Летом повез его в Москву, до экзаменов чего — всего три недели. Снял комнату недалеко от университета — ходи каждый день, привыкай к обстановке… Нынче, чтобы поступить, не столько знаний надо, сколько умения без задержки получать всяческие справки… Уж побегали мы с ним за этими справками. В одном месте меня спрашивают: «Так кто же поступает учиться — вы или ваш сын?» Это я их допек, волокитчиков… «Оба, — заявляю. — Только я попозднее». Уехал домой, а на сердце кошки скребут — не выдержит. А он мне телеграмму за телеграммой: «Папа, сдал, папа, все идет хорошо». Такой парнишка удачливый…

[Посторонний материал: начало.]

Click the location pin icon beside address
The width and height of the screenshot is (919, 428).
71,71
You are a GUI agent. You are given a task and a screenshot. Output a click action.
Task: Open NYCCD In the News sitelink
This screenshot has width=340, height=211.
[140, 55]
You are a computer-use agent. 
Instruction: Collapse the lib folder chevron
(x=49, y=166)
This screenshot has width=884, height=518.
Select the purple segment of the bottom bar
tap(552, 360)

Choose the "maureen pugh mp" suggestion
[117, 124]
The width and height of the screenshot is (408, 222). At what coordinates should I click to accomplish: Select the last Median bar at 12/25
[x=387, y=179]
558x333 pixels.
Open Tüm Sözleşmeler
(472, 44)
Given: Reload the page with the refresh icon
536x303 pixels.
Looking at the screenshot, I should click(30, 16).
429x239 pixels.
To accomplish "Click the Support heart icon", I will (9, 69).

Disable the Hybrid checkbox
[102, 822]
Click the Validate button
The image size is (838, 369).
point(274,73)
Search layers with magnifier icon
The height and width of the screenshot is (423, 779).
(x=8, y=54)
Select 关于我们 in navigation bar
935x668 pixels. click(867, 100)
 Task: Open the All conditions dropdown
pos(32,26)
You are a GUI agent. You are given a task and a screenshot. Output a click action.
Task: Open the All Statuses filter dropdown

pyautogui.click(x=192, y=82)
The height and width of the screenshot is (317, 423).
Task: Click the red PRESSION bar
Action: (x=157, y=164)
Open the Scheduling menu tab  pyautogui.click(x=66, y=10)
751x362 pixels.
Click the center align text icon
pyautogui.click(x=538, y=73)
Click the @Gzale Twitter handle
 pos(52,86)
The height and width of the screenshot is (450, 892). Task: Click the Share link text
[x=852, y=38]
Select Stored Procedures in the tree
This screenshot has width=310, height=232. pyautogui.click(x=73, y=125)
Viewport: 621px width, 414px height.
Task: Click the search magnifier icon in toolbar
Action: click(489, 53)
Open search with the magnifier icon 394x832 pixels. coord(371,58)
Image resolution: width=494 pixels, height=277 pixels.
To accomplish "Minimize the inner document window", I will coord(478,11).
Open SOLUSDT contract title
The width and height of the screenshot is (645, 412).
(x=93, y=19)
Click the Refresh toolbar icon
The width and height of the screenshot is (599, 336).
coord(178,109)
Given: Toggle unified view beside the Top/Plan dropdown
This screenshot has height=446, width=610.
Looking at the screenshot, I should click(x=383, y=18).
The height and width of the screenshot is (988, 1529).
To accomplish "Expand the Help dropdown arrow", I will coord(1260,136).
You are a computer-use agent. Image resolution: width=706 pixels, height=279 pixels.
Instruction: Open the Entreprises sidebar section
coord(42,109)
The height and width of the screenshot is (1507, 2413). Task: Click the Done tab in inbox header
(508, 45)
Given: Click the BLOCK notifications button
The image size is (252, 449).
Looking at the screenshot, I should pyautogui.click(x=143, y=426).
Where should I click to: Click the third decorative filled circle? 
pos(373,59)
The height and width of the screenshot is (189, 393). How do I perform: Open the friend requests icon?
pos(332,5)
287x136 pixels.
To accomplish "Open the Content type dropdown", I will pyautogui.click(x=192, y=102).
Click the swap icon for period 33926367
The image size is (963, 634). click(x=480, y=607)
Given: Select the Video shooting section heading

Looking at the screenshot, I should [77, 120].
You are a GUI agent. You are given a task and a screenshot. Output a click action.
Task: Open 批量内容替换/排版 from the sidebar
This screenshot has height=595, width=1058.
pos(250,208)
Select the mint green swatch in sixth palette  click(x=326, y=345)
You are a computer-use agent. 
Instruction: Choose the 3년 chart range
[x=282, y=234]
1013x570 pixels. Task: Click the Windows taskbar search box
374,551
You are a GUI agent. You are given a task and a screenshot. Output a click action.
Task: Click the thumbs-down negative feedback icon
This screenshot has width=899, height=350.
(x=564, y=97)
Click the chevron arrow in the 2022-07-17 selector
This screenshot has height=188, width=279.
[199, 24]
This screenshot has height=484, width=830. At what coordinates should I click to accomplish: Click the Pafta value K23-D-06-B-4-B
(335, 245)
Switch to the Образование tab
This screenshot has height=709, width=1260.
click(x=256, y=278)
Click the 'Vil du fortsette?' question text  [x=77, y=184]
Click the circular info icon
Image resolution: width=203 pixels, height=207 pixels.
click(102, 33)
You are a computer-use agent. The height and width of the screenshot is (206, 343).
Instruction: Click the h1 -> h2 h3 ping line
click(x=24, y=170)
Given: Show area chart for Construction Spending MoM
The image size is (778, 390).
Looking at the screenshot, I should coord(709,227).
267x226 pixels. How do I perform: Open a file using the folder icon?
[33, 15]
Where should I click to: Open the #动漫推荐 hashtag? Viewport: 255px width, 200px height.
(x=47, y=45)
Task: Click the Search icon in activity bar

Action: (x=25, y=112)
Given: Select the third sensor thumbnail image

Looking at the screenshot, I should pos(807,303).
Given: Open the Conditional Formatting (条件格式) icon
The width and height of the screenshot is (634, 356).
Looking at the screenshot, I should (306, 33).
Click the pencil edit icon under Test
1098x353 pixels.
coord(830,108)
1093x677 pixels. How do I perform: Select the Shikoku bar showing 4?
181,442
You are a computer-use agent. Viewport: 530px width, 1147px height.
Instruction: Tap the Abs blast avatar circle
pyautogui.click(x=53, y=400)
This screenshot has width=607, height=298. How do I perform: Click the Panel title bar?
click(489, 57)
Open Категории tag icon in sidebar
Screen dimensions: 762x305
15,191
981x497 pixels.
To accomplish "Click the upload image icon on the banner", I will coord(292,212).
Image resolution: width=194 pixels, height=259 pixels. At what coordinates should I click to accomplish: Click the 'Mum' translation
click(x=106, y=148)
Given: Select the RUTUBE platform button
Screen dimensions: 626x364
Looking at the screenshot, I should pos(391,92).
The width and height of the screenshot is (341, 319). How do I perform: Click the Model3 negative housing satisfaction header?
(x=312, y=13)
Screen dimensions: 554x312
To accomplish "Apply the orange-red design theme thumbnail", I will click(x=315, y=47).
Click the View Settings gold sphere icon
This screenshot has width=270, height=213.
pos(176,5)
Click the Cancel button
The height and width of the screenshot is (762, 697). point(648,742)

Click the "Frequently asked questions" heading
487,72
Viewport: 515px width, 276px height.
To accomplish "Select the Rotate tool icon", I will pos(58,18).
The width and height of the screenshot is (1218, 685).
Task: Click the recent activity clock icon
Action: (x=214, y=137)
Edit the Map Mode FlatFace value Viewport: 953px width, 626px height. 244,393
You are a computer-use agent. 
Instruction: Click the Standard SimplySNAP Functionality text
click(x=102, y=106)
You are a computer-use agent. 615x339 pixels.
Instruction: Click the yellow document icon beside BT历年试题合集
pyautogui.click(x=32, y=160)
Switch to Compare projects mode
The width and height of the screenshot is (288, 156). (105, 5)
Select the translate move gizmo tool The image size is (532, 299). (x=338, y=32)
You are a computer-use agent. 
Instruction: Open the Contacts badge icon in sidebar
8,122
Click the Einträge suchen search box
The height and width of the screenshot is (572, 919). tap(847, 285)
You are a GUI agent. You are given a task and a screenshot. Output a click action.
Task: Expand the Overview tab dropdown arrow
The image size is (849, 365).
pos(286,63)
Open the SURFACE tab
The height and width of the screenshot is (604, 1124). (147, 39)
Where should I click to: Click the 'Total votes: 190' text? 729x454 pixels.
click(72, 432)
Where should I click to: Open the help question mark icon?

Головнин рассеянно слушал о судьбе удачливого Леньки и все время смотрел на стену, где висел музыкальный инструмент, вроде мандолины, но только большего объема, с укороченной, скошенной к краю шейкой грифа и со множеством струн. «Да это же бандура, — догадался он. — Новая причуда Ломовцева!»
— Играешь?
— Пробую. — Сказал это Ломовцев с необычной застенчивостью, виновато взглянув на Головнина. — Каждый по-своему с ума сходит… Подал заявление в общество. Сегодня как раз принимать будут, приглашаю…
Головнин недоверчиво усмехнулся.
— Что за общество?
— Общество бандуристов. Как и все общества. Только в те загоняют, а в наше, брат, попасть нелегко: площадка для выступлений мала, а желающих все больше,
Страшно заинтересованный и все еще не совсем веря Ломовцеву, Головнин спросил:
— Значит, и мне можно?
— Что? В общество?
— Да нет, присутствовать, когда тебя принимать будут?
— Это разрешается…
И все-таки Головнину хотелось большего объяснения.
— Но послушай, это же старцы-слепцы с ней ходили, пели былины и подыгрывали. Не понимаю…
— Эва хватился! Старцы-слепцы… Да бандура сейчас так распространена, — и в самодеятельности, и в оркестрах — везде. А какие бандуристы были! И сейчас есть…
Головнин почтительно молчал, такие сведения ему были внове.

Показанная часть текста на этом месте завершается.